The United States has roughly half the world's swine flu cases, with nearly 28,000 reported to the CDC so far. The U.S. count includes 3,065 hospitalizations and 127 deaths.

The percentage of cases hospitalized has been growing, but that may be due to closer scrutiny of very sick patients. It takes about three days from the time symptoms appear to hospitalization, Finelli said, and the average hospital stay has been three days.

Other health problems have been a factor in most cases: About one in three of the hospitalized cases had asthma, 16 percent diabetes, 12 percent have immune system problems and 11 percent chronic heart disease.
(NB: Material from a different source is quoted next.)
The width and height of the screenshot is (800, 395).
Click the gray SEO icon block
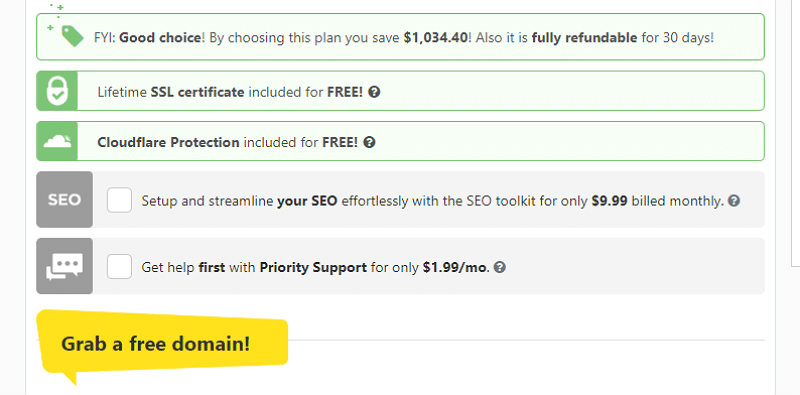click(64, 200)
The numbers again highlight how the young seem to be particularly at risk of catching the new virus. But data also show that the flu has been more dangerous to adults who catch it.

The average age of swine flu patients is 12, the average age for hospitalized patients is 20, and for people who died, it was 37. It seems to be deadliest to people 65 and older, with deaths in more than 2 percent of elderly people infected, Finelli said.

Also at the meeting, CDC officials made projections about flu vaccines expected to be available to protect against both seasonal and swine flu this fall.

Roughly 10 million doses of seasonal flu vaccine should be available by early September, and production for the whole flu season should be around the 143 million doses produced for the 2008-09 season, said Dr. Anthony Fiore, a CDC flu specialist.

For the swine flu vaccine, health officials outlined possibilities for a campaign urging people to get the shot. The vaccinations might be given as two shots, spaced 21 days apart, but the vaccine has to be tested and licensed before it's made available to the public.